It is definitely not easy to explain but I'll give it a try. If you try to sit on 100 along with a substantial proportion of the other inconsiderate drivers who also insist (it's the goddam right after all) to sit on 100 the pack will indeed end up moving at 70. If everyone was to not do more than 80 then the average pack speed will indeed be more than 70. A single inconsiderate driver may indeed be able to average significantly more than this provided the other inconsiderate divers don't join that driver in attempting to travel at the speed limit. As soon as enough inconsiderate drivers start doing this the pack speed will drop as week as the individual drivers speed will also drop.

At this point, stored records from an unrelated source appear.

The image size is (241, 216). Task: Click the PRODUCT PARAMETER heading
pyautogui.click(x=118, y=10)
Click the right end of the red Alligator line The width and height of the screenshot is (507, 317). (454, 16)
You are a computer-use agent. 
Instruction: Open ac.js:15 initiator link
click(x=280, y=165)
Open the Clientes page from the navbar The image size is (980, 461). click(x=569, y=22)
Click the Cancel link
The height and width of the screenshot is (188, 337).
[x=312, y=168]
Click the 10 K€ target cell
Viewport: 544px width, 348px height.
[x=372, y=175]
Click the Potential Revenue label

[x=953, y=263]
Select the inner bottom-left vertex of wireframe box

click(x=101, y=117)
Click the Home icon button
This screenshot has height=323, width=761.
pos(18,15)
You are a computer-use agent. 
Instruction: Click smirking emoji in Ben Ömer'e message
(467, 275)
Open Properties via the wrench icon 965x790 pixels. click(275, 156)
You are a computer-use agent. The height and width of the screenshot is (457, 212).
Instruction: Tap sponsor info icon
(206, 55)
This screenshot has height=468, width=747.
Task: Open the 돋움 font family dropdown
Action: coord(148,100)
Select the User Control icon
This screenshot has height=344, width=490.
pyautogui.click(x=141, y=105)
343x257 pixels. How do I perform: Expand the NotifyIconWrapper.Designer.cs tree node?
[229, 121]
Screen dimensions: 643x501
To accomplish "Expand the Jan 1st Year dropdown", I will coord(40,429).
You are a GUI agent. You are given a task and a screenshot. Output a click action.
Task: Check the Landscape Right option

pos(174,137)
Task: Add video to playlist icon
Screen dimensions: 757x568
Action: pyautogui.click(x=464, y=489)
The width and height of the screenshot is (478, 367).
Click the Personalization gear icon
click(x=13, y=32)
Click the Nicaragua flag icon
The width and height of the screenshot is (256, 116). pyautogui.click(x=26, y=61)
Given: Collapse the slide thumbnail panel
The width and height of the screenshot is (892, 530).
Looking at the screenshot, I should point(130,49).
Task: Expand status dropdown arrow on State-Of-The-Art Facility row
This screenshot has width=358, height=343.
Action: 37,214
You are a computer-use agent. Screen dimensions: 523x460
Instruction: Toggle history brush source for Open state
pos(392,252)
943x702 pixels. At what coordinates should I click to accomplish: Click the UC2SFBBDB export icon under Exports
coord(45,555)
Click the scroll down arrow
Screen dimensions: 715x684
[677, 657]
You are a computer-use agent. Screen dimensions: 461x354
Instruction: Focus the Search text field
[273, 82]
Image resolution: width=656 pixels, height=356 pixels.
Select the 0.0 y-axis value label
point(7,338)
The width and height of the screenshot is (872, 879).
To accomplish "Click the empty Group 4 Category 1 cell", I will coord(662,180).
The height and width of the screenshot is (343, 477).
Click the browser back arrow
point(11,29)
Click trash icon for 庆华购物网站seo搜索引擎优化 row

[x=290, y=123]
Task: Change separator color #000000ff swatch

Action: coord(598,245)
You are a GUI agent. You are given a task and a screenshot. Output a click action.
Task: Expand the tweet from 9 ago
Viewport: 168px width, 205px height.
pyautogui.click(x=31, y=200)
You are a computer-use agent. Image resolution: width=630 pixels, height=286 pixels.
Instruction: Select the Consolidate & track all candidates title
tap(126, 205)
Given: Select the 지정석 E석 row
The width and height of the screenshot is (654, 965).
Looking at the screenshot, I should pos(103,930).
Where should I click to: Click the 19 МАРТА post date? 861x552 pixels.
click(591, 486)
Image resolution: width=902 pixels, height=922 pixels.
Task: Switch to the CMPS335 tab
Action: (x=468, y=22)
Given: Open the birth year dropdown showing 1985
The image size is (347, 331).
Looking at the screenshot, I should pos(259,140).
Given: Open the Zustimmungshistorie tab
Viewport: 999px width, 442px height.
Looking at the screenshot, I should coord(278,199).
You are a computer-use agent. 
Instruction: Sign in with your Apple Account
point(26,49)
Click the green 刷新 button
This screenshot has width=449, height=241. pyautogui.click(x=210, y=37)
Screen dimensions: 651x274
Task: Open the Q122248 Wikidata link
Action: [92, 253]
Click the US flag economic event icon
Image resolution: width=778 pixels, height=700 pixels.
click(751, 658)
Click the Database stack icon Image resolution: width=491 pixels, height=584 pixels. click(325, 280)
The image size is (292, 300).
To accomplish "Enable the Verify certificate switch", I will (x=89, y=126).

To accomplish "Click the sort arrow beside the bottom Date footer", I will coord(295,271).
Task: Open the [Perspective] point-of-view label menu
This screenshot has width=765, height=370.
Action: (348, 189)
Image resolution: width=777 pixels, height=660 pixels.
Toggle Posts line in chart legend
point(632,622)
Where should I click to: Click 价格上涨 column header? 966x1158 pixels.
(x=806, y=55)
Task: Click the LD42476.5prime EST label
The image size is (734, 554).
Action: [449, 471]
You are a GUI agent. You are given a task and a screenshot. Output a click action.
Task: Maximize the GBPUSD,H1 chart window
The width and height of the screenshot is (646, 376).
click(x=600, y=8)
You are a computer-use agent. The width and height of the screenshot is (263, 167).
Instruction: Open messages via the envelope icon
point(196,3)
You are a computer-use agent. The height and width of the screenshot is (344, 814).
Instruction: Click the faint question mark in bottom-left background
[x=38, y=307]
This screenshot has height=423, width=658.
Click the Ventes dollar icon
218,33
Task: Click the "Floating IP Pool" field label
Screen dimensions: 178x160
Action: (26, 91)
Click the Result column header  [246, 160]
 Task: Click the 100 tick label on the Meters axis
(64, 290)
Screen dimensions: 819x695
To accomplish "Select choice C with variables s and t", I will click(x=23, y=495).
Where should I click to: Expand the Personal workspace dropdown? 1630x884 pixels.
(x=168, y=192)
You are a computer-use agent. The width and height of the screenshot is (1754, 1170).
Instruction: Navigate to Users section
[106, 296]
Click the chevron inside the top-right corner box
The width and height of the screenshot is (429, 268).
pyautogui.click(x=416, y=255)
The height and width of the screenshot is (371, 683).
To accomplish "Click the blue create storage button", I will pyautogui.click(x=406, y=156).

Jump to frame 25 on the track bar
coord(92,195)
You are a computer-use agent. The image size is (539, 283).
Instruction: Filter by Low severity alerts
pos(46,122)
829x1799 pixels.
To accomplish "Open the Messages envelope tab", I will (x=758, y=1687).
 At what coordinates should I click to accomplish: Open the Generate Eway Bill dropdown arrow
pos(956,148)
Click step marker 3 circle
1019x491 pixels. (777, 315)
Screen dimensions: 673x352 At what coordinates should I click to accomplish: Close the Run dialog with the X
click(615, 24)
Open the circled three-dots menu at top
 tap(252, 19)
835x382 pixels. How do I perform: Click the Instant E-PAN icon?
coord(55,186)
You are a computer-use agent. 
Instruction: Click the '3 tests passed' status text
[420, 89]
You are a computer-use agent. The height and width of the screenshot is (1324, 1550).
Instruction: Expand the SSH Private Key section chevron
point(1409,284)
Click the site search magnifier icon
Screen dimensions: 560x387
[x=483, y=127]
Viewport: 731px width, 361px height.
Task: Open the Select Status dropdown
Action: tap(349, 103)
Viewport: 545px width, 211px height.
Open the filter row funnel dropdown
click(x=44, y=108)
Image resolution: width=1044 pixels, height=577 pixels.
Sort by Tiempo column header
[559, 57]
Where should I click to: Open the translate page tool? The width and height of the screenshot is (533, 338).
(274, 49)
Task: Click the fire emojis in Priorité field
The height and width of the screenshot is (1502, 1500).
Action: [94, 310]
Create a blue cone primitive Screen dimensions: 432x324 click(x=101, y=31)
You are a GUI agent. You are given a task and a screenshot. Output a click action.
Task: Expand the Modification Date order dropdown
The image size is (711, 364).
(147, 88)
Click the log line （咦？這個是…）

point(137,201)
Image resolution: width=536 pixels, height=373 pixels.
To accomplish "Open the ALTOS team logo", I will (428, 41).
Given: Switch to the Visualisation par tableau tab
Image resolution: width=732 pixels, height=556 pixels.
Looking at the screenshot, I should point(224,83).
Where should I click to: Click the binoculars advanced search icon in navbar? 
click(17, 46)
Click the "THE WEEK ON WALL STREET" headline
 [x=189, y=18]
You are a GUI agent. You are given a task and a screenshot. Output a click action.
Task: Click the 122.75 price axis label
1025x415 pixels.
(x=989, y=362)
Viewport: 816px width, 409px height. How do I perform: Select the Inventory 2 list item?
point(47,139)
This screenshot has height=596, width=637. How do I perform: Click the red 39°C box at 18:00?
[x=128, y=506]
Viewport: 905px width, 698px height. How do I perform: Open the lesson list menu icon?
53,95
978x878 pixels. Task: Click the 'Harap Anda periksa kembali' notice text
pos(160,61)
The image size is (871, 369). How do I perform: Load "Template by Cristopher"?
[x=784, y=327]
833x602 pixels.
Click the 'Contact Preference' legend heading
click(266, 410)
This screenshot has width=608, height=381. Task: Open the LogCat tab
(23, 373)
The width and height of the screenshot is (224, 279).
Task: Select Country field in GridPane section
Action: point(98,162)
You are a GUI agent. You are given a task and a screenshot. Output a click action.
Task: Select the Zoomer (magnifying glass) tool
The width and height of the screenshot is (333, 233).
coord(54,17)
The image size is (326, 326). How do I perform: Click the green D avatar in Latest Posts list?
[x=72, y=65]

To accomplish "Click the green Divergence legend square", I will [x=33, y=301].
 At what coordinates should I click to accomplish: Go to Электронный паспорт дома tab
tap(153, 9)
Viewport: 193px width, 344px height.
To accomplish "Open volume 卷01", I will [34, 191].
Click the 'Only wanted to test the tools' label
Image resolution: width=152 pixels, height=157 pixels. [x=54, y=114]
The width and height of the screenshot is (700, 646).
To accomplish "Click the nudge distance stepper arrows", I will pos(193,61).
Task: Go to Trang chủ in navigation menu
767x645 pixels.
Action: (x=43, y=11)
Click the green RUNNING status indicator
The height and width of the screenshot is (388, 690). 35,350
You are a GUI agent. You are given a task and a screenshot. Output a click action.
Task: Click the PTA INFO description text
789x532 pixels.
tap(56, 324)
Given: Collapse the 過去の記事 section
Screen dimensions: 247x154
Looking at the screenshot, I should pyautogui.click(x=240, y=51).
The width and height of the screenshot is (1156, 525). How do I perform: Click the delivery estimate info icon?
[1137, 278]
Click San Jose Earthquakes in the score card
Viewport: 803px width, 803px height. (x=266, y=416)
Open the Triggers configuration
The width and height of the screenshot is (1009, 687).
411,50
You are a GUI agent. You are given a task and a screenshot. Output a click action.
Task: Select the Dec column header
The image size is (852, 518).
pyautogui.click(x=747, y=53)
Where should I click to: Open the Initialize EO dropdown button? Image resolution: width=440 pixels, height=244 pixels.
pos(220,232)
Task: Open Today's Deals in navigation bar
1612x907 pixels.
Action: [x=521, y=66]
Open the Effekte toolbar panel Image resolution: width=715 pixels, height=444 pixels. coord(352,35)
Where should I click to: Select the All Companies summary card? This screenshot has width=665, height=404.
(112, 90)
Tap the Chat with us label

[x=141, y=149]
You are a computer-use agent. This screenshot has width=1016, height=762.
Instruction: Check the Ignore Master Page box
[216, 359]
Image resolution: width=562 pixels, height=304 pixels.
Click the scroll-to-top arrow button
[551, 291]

This has nothing to do with government spin doctors. Its a classic optimisation problem in mathematics. These mathematicians are paid big bucks to determine the optimum speed and sequence of all sorts of processes, computer programs, timetables, loading shipping containers, sequences of digging up ores, assembly of manufactured goods, traffic flow etc. They save businesses and governments billions of dollars a year. Modern society would collapse if these guys did not do their stuff. If you think this is peanuts and common sense just try reading the technical reports they put out - most of us are unlikely to even understand the paragraph let alone the text. Heres a link to a study of increasing average freeway on ramp speeds http://www.me.berkeley.edu/~horowitz...M_TRR_2011.pdf
Some of these problem was tackled many years ago. It's a failure of governments to implement their recommendations which has lead to greater congestion than necessary. Look at how long it took to automate traffic lights for major minor road intersections to give a time priority to the major road and that one was common sense.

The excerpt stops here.